Connections: Can’t Take It With You
From where I sit, the world is getting narrower. It’s a given that the longer you live the longer your list becomes of colleagues, friends, and relatives who are gone. My sister-in-law is at the top of that list this week, having died on Monday.
Memorials and mementos are not salves, but they are nice and often meaningful. I want to remember what was said and written by or about someone who has died and to be able to look at their photographs. I’m proud of the way The Star has handled and written obituaries over the years, have edited hundreds, and written many. I’ve learned that the closer you were the harder the task.
Will the words and pictures we’ve always saved be lost to the digital revolution? Or will they remain somewhere in the ether forever? Will the next generation reject what we still hold onto physically as they wander in cyberspace?
My brother died more than five years ago, and his children — my niece and nephew — have posted many pictures of him and members of their extended family (including a young me) on Facebook; they have also unearthed what my nephew described as reel-to-reel audiotapes, which in the ’60s and ’70s the family used to mail back and forth between the East and West Coasts. My tech-savvy nephew must have had them digitized, because last week he sent a number of us a batch of these exchanges: conversations, poems, songs, stories.
They arrived through Dropbox, an Internet file-sharing service, and even a somewhat computer-phobic person like me was able to figure out how to access one of the files. Imagine what a surprise it was to hear my niece, as a child in the early 1960s, saying she had just lost a tooth! She’s a grown woman now — and a grandmother.
My brother and his wife were in the habit of storing lots of things, so it wasn’t surprising that the tapes were there to be found when their house was emptied after its sale. We are lucky to have them.
Which brings me back home to the myriad cartons and cabinets my husband and I have stowed away in the Rattray family house, but, thank goodness, not in the oldest part of the barn, which the East Hampton Historical Society is going to move to the Mulford Farm and restore. The historians call it the Hedges barn because a Hedges had it built in the mid-18th century, and it was later moved by my late mother-in-law’s father to its present site.

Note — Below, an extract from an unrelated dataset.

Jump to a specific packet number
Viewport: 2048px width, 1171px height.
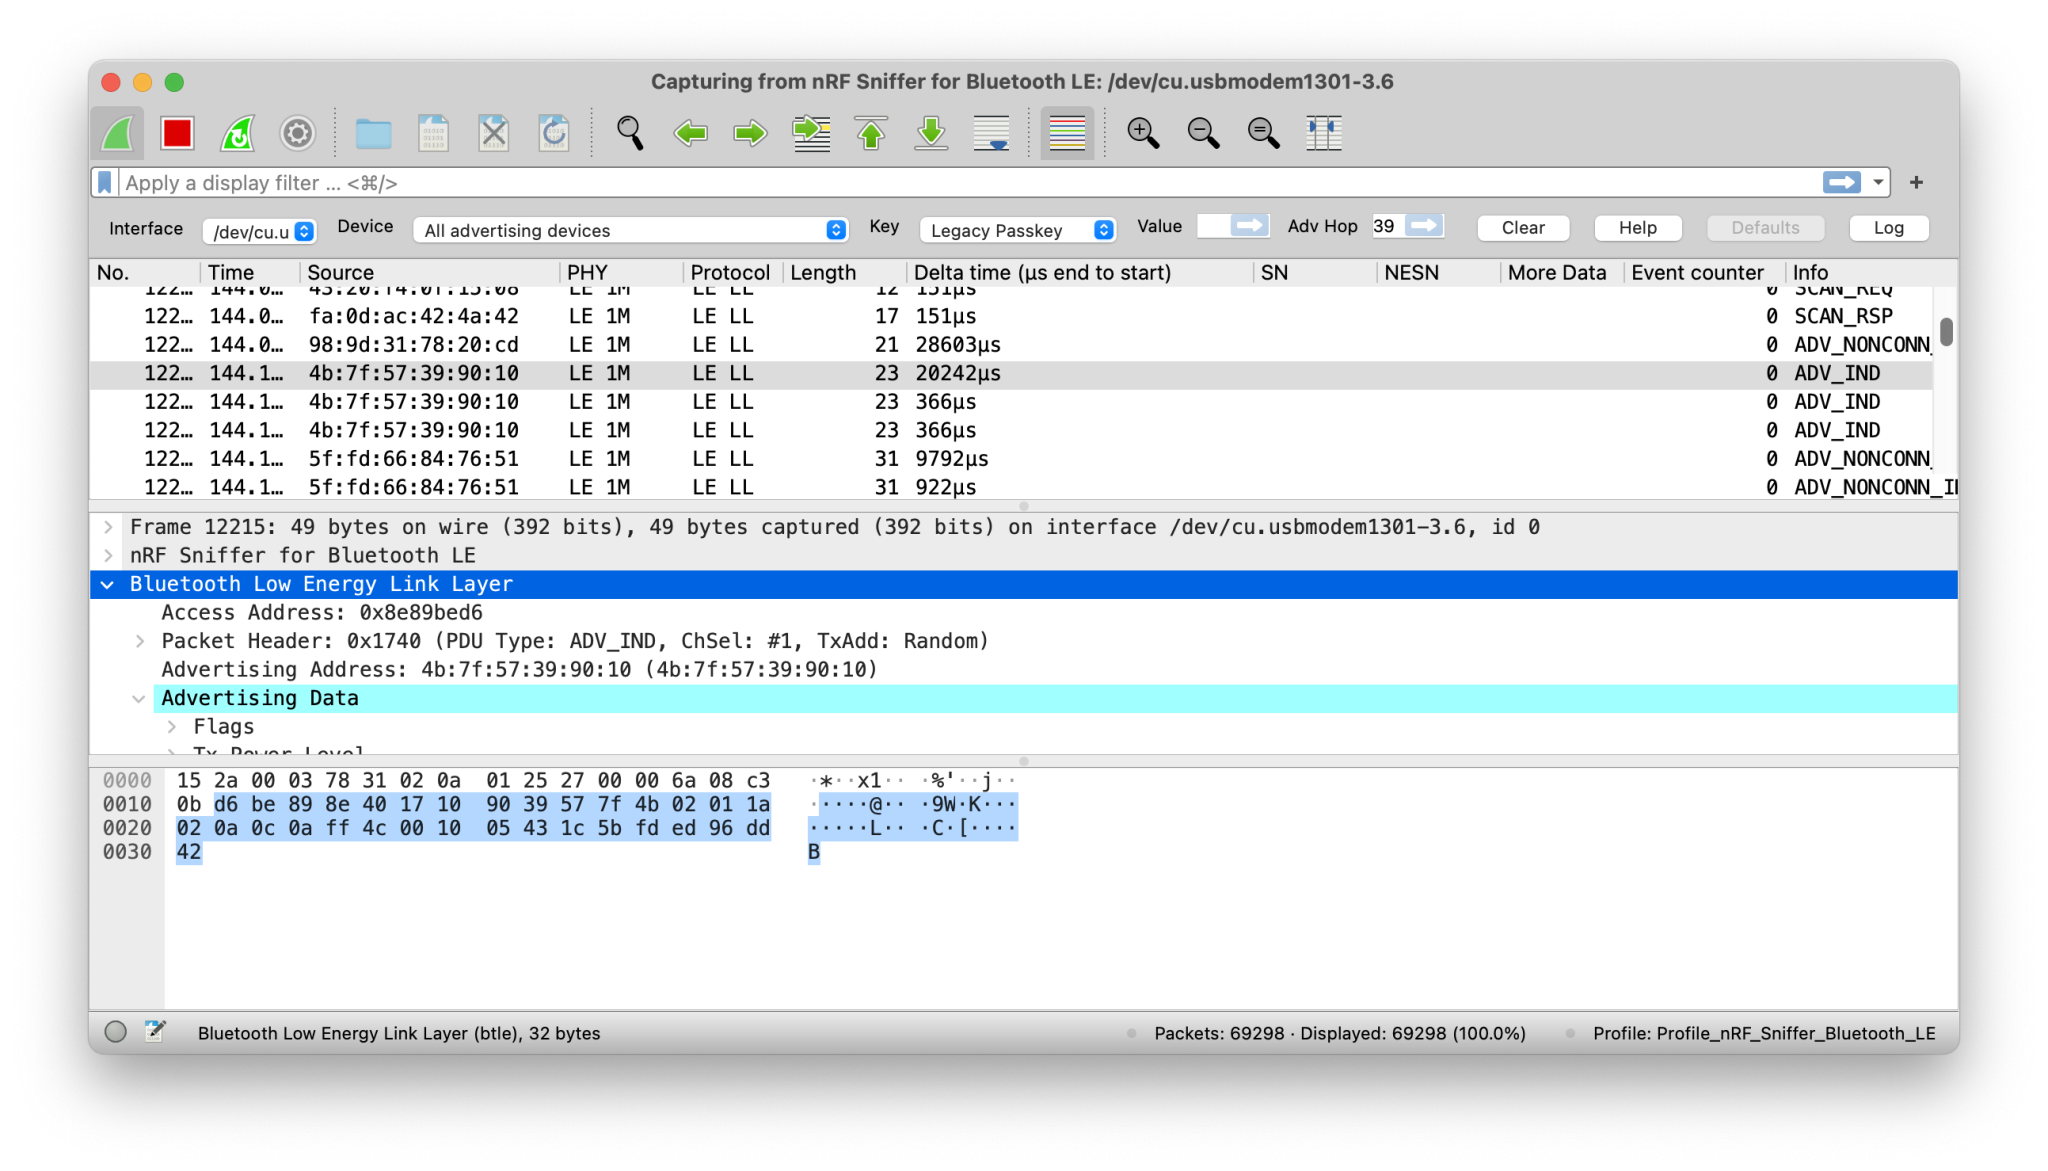click(811, 133)
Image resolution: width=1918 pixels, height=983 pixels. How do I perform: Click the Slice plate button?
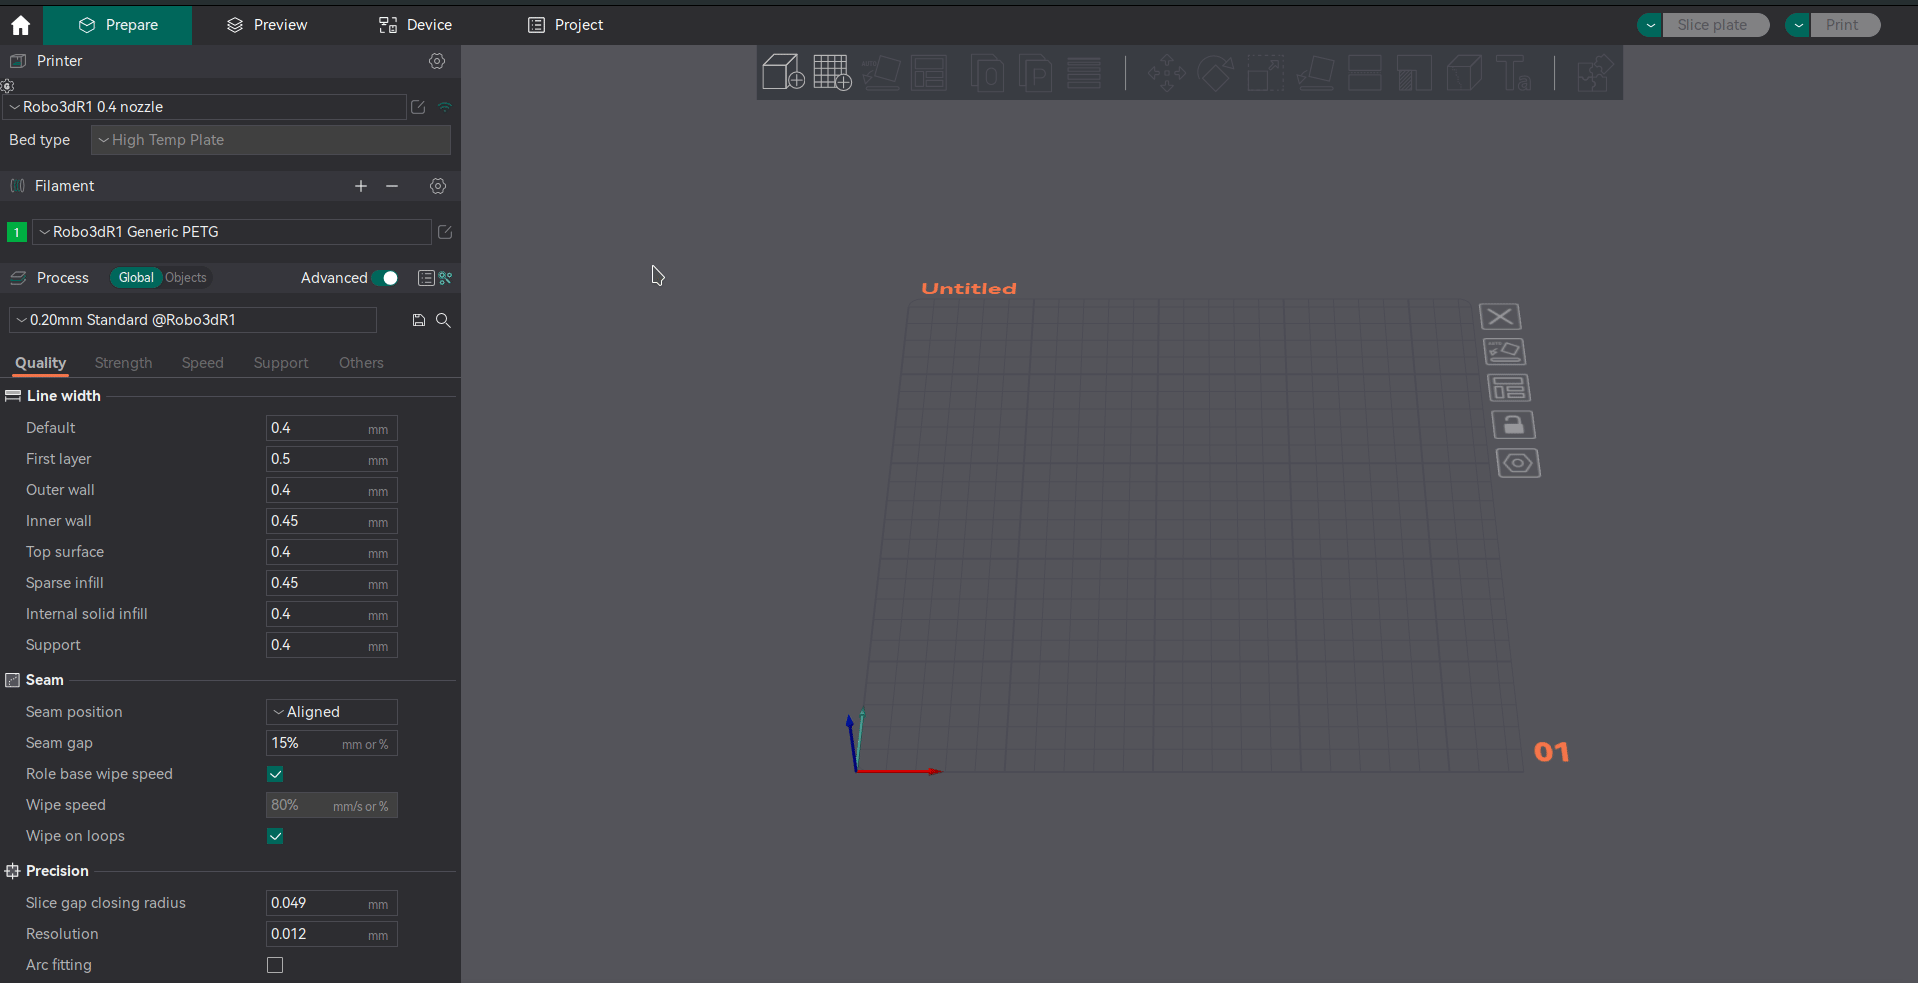(x=1714, y=24)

I’ve watched as friends have aged and begun to divest themselves of possessions (from souvenirs gathered on travels to furnishings and treasured mementos, not to mention real estate). Listening to my niece on that audiotape this week makes me realize that maybe, just maybe, the technology of the 21st century is making it possible to retain those words and mementos in a way that better values the past than putting them away in a box in some dark corner.